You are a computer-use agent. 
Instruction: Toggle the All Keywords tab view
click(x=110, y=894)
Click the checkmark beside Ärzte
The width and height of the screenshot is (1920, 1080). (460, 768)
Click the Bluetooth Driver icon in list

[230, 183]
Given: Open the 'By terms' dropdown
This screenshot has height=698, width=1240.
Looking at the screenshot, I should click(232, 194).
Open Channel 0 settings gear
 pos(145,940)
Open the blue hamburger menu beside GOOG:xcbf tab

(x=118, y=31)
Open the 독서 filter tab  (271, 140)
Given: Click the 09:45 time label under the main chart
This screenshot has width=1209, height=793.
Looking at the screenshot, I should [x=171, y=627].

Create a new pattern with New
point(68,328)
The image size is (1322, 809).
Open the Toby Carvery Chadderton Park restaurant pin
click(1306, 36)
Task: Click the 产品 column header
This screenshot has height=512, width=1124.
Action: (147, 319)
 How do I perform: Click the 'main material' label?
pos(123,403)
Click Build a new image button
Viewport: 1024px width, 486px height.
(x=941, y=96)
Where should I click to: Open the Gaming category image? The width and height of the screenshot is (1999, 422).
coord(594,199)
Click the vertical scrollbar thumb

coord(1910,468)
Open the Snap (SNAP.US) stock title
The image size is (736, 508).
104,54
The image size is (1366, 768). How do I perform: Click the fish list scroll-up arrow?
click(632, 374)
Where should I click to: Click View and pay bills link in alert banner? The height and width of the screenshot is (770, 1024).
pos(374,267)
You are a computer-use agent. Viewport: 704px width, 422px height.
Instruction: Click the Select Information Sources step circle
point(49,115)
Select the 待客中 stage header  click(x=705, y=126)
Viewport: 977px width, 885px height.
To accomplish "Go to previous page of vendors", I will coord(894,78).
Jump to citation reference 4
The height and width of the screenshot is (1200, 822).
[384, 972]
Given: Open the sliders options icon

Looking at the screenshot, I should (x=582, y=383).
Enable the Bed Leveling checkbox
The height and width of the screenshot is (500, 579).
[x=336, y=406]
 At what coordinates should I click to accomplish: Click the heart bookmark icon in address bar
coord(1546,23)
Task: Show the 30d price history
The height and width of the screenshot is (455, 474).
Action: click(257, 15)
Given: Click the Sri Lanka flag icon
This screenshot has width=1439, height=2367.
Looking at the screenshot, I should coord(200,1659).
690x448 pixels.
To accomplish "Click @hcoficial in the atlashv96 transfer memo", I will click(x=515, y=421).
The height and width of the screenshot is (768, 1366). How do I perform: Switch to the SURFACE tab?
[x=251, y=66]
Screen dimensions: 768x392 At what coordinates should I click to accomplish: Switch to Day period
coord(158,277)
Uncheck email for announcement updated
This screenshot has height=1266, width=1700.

Task description
When you reach the end of the listing, print it again in full, exactly as given.

Your solution
You are a computer-use agent. 
Instruction: Toggle the All Keywords tab view
click(x=110, y=894)
Click the checkmark beside Ärzte
The width and height of the screenshot is (1920, 1080). (460, 768)
Click the Bluetooth Driver icon in list

[230, 183]
Given: Open the 'By terms' dropdown
This screenshot has height=698, width=1240.
Looking at the screenshot, I should click(232, 194).
Open Channel 0 settings gear
 pos(145,940)
Open the blue hamburger menu beside GOOG:xcbf tab

(x=118, y=31)
Open the 독서 filter tab  (271, 140)
Given: Click the 09:45 time label under the main chart
This screenshot has width=1209, height=793.
Looking at the screenshot, I should [x=171, y=627].

Create a new pattern with New
point(68,328)
The image size is (1322, 809).
Open the Toby Carvery Chadderton Park restaurant pin
click(1306, 36)
Task: Click the 产品 column header
This screenshot has height=512, width=1124.
Action: (147, 319)
 How do I perform: Click the 'main material' label?
pos(123,403)
Click Build a new image button
Viewport: 1024px width, 486px height.
(x=941, y=96)
Where should I click to: Open the Gaming category image? The width and height of the screenshot is (1999, 422).
coord(594,199)
Click the vertical scrollbar thumb

coord(1910,468)
Open the Snap (SNAP.US) stock title
The image size is (736, 508).
104,54
The image size is (1366, 768). How do I perform: Click the fish list scroll-up arrow?
click(632, 374)
Where should I click to: Click View and pay bills link in alert banner? The height and width of the screenshot is (770, 1024).
pos(374,267)
You are a computer-use agent. Viewport: 704px width, 422px height.
Instruction: Click the Select Information Sources step circle
point(49,115)
Select the 待客中 stage header  click(x=705, y=126)
Viewport: 977px width, 885px height.
To accomplish "Go to previous page of vendors", I will coord(894,78).
Jump to citation reference 4
The height and width of the screenshot is (1200, 822).
[384, 972]
Given: Open the sliders options icon

Looking at the screenshot, I should (x=582, y=383).
Enable the Bed Leveling checkbox
The height and width of the screenshot is (500, 579).
[x=336, y=406]
 At what coordinates should I click to accomplish: Click the heart bookmark icon in address bar
coord(1546,23)
Task: Show the 30d price history
The height and width of the screenshot is (455, 474).
Action: click(257, 15)
Given: Click the Sri Lanka flag icon
This screenshot has width=1439, height=2367.
Looking at the screenshot, I should coord(200,1659).
690x448 pixels.
To accomplish "Click @hcoficial in the atlashv96 transfer memo", I will click(x=515, y=421).
The height and width of the screenshot is (768, 1366). How do I perform: Switch to the SURFACE tab?
[x=251, y=66]
Screen dimensions: 768x392 At what coordinates should I click to accomplish: Switch to Day period
coord(158,277)
Uncheck email for announcement updated
This screenshot has height=1266, width=1700.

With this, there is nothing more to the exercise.